◆ WORK TASK
Your response must consist of the listing below, repeated exactly.

──────────

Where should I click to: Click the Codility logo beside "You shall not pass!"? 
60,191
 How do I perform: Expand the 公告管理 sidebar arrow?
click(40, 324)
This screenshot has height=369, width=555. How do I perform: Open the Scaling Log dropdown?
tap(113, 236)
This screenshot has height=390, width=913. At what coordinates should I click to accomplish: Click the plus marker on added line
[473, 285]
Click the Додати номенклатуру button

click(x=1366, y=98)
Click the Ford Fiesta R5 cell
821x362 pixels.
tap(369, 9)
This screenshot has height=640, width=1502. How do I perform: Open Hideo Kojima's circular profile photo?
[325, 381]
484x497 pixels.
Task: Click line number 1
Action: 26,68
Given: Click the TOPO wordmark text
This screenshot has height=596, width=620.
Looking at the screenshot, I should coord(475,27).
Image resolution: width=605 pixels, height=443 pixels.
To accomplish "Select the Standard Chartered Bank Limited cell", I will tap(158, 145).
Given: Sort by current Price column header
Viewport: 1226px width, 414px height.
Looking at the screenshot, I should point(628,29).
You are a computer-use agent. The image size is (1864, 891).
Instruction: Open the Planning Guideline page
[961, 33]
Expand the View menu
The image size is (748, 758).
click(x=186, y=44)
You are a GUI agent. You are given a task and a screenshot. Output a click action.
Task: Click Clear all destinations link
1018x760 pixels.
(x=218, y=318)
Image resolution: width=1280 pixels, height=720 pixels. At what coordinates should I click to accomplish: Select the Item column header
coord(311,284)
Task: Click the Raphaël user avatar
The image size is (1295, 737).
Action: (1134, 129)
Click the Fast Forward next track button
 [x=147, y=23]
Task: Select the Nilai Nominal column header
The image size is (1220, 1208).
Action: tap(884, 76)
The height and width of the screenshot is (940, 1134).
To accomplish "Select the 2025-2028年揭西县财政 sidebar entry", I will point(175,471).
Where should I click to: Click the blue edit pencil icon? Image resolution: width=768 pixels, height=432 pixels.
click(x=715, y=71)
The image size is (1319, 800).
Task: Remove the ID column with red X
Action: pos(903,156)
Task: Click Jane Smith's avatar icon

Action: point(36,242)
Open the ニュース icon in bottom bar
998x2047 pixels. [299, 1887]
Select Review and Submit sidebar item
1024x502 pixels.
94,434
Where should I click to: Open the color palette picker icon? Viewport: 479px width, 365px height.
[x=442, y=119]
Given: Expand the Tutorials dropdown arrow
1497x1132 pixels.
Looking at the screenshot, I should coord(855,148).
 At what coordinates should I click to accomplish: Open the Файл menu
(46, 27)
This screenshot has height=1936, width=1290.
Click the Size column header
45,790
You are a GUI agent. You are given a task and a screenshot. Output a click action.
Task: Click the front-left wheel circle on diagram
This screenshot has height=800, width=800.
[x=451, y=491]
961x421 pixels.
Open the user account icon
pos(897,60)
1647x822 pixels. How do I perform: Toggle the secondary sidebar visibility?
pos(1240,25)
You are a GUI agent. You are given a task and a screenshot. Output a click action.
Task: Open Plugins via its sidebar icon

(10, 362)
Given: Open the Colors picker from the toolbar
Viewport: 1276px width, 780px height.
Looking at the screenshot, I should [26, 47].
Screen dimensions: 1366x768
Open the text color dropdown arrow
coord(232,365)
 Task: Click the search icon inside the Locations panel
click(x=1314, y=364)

──────────

◆ SOLUTION FOR THIS EXERCISE
Where should I click to: Click the Codility logo beside "You shall not pass!"? 
60,191
 How do I perform: Expand the 公告管理 sidebar arrow?
click(40, 324)
This screenshot has height=369, width=555. How do I perform: Open the Scaling Log dropdown?
tap(113, 236)
This screenshot has height=390, width=913. At what coordinates should I click to accomplish: Click the plus marker on added line
[473, 285]
Click the Додати номенклатуру button

click(x=1366, y=98)
Click the Ford Fiesta R5 cell
821x362 pixels.
tap(369, 9)
This screenshot has height=640, width=1502. How do I perform: Open Hideo Kojima's circular profile photo?
[325, 381]
484x497 pixels.
Task: Click line number 1
Action: 26,68
Given: Click the TOPO wordmark text
This screenshot has height=596, width=620.
Looking at the screenshot, I should coord(475,27).
Image resolution: width=605 pixels, height=443 pixels.
To accomplish "Select the Standard Chartered Bank Limited cell", I will tap(158, 145).
Given: Sort by current Price column header
Viewport: 1226px width, 414px height.
Looking at the screenshot, I should point(628,29).
You are a computer-use agent. The image size is (1864, 891).
Instruction: Open the Planning Guideline page
[961, 33]
Expand the View menu
The image size is (748, 758).
click(x=186, y=44)
You are a GUI agent. You are given a task and a screenshot. Output a click action.
Task: Click Clear all destinations link
1018x760 pixels.
(x=218, y=318)
Image resolution: width=1280 pixels, height=720 pixels. At what coordinates should I click to accomplish: Select the Item column header
coord(311,284)
Task: Click the Raphaël user avatar
The image size is (1295, 737).
Action: (1134, 129)
Click the Fast Forward next track button
 [x=147, y=23]
Task: Select the Nilai Nominal column header
The image size is (1220, 1208).
Action: tap(884, 76)
The height and width of the screenshot is (940, 1134).
To accomplish "Select the 2025-2028年揭西县财政 sidebar entry", I will point(175,471).
Where should I click to: Click the blue edit pencil icon? Image resolution: width=768 pixels, height=432 pixels.
click(x=715, y=71)
The image size is (1319, 800).
Task: Remove the ID column with red X
Action: pos(903,156)
Task: Click Jane Smith's avatar icon

Action: point(36,242)
Open the ニュース icon in bottom bar
998x2047 pixels. [299, 1887]
Select Review and Submit sidebar item
1024x502 pixels.
94,434
Where should I click to: Open the color palette picker icon? Viewport: 479px width, 365px height.
[x=442, y=119]
Given: Expand the Tutorials dropdown arrow
1497x1132 pixels.
Looking at the screenshot, I should coord(855,148).
 At what coordinates should I click to accomplish: Open the Файл menu
(46, 27)
This screenshot has height=1936, width=1290.
Click the Size column header
45,790
You are a GUI agent. You are given a task and a screenshot. Output a click action.
Task: Click the front-left wheel circle on diagram
This screenshot has height=800, width=800.
[x=451, y=491]
961x421 pixels.
Open the user account icon
pos(897,60)
1647x822 pixels. How do I perform: Toggle the secondary sidebar visibility?
pos(1240,25)
You are a GUI agent. You are given a task and a screenshot. Output a click action.
Task: Open Plugins via its sidebar icon

(10, 362)
Given: Open the Colors picker from the toolbar
Viewport: 1276px width, 780px height.
Looking at the screenshot, I should [26, 47].
Screen dimensions: 1366x768
Open the text color dropdown arrow
coord(232,365)
 Task: Click the search icon inside the Locations panel
click(x=1314, y=364)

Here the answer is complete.